Retirees Association

Enrollment Decline in Ohio, by Robin Suits

Excerpt from the Spring 2024 Extension

Higher education enrollment in OhioWhile running for Ohio governor in 1962, James Rhodes said he wanted to establish a public college or university within 30 miles of every Ohioan. After the Republican won office in 1963, new schools opened: Cleveland State in 1964, followed by Wright State in 1967, Northeast Ohio Medical University in 1973 and Shawnee State in 1985. Today Ohio has 14 public universities, 23 community colleges, about 50 independent, nonprofit private schools, and roughly 30 for-profit schools.

About 70,000 students were enrolled in Ohio colleges and universities when Rhodes made his pledge. Fifty years later, in 2012, there were about 527,000 enrollees. But the upward trend began to reverse around that time. By 2022, Ohio higher education enrollment dropped to 463,000, according to the Ohio Department of Higher Education.

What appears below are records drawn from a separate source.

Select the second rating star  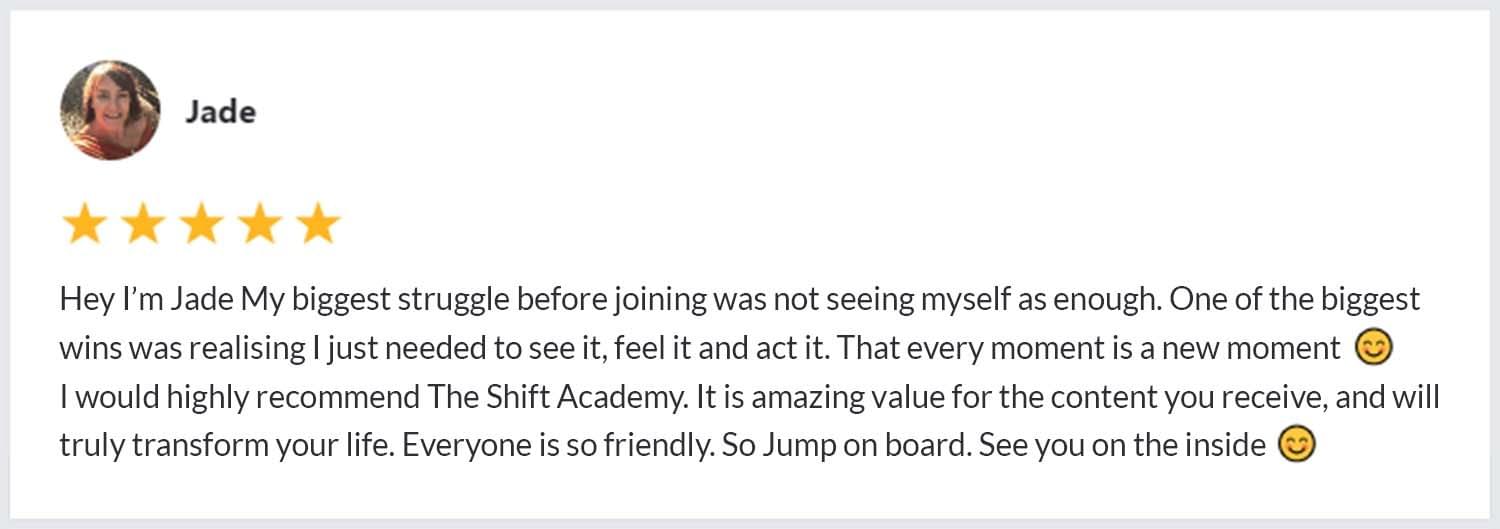pyautogui.click(x=142, y=224)
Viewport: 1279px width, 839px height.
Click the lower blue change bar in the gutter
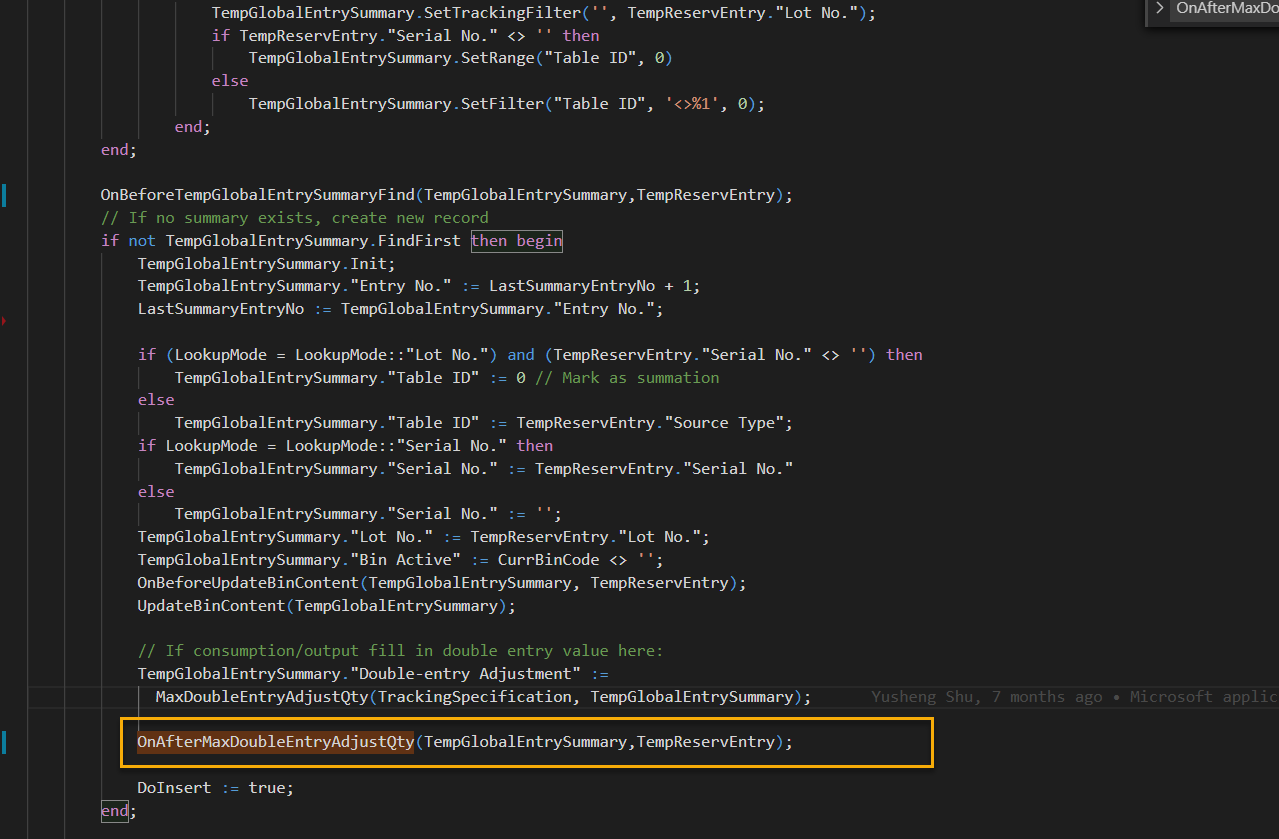pyautogui.click(x=4, y=743)
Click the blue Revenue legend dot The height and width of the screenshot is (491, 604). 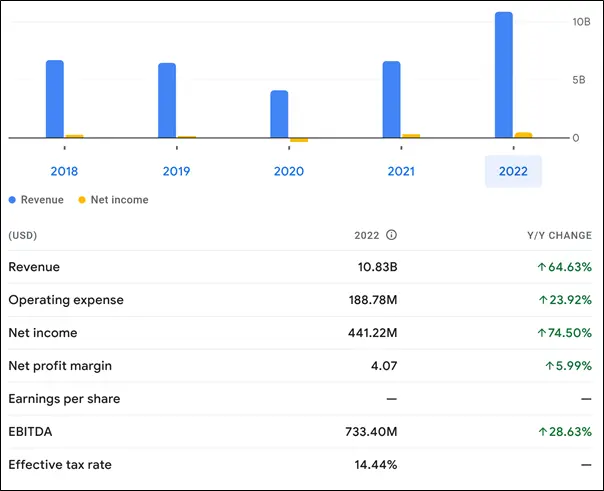click(x=13, y=200)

“We saw a decline from 2012 to 2020 of about 12% in the public sector — both in the four-year and the twoyear [schools],” said Chancellor Mike Duffey of the Ohio Department of Higher Education.

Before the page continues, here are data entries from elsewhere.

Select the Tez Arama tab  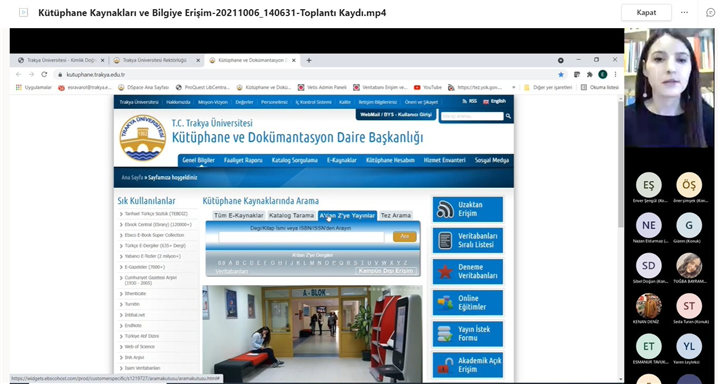396,215
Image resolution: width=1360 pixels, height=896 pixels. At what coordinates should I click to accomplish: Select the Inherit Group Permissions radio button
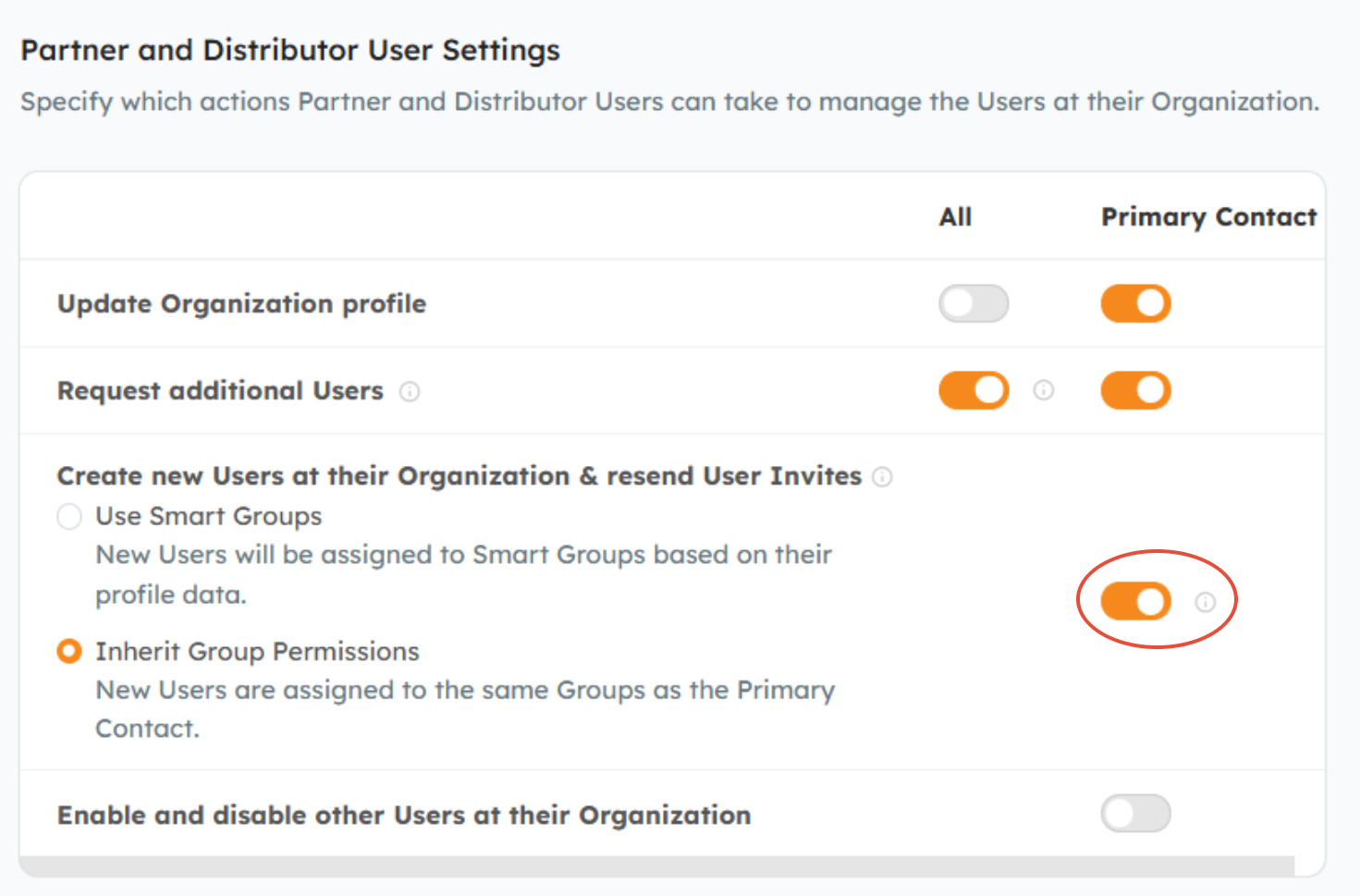[69, 652]
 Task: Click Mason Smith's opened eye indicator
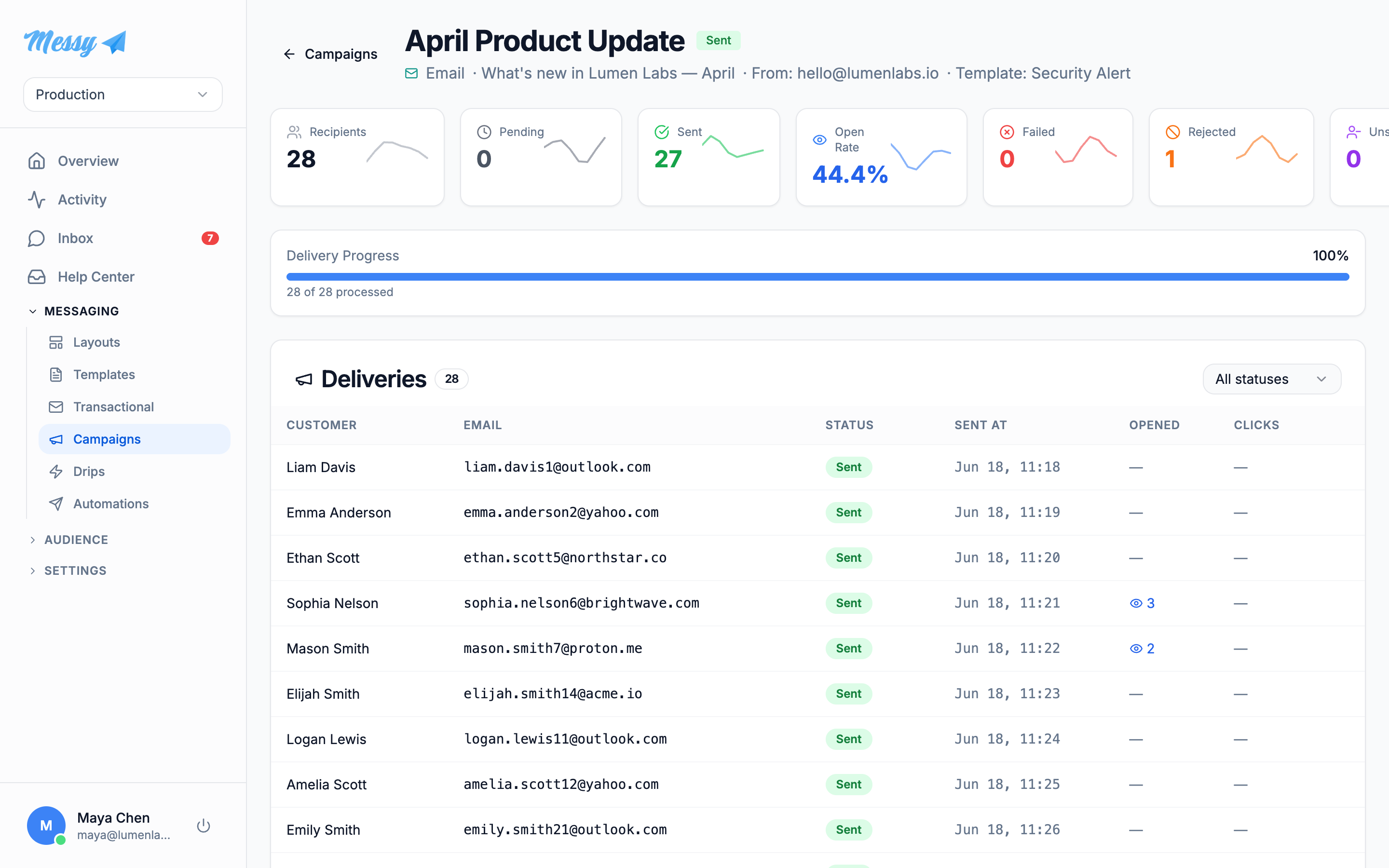[1142, 648]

Duffy blames fundamental demographics, declining birth rates nationally and in Ohio, and declining collegegoing rates for the decline. “Fewer students are choosing to go to college after high school.”

According to the Pew Research Center, in 2022, 39% of 18- to 24-year-old men who graduated from high school were enrolled in college, down from 47% in 2011. In the same period, women’s rate of enrollment fell from 52% to 48%.

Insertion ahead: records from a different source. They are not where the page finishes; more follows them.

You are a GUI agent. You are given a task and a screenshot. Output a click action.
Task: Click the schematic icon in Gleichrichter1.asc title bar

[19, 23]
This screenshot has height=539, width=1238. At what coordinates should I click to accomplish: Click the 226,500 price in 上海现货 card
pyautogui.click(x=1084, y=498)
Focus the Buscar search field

While Ohio is hardly alone in its enrollment declines, the state’s losses cut deeper than much of the rest of the country. In Ohio, just over 30% of adults 25 and older have a bachelor's degree or higher, below the 35% share nationwide and the 15th lowest among all states.

Sara Kilpatrick, executive director of the Ohio Conference of the American Association of University Professors, notes that Ohio’s support of higher education lags the national average.

In 1980, Ohio spent on average $11,700 in revenue per full-time equivalent student, when adjusting for inflation. In 2022, it was $14,890, a 27.3% increase. But nationally, it averaged $12,102 in 1980 and $17,393 in 2022, a 43.7% increase.

Rather than increase financial support for higher education, the Ohio Legislature seems to believe schools need to tighten their belts by cutting programs and people. Senate Bill 83 would allow schools to lay off faculty through cutting programs. It has passed the Senate and is awaiting a vote on the House floor,

AAUP’s Kirkpatrick is worried about the future of faculty collective bargaining rights. University presidents come and go, but faculty members usually stay at a school for their entire careers, and with that longevity comes unique insights, she said.

“It’s really important for faculty to maintain their collective bargaining rights,” she said. “Besides the state disinvestment, what we’ve seen at a number of institutions is mismanagement, and a lot of people think that institutions of higher education should operate like businesses. But it’s exactly this business top-down model that has created problems at colleges and universities.”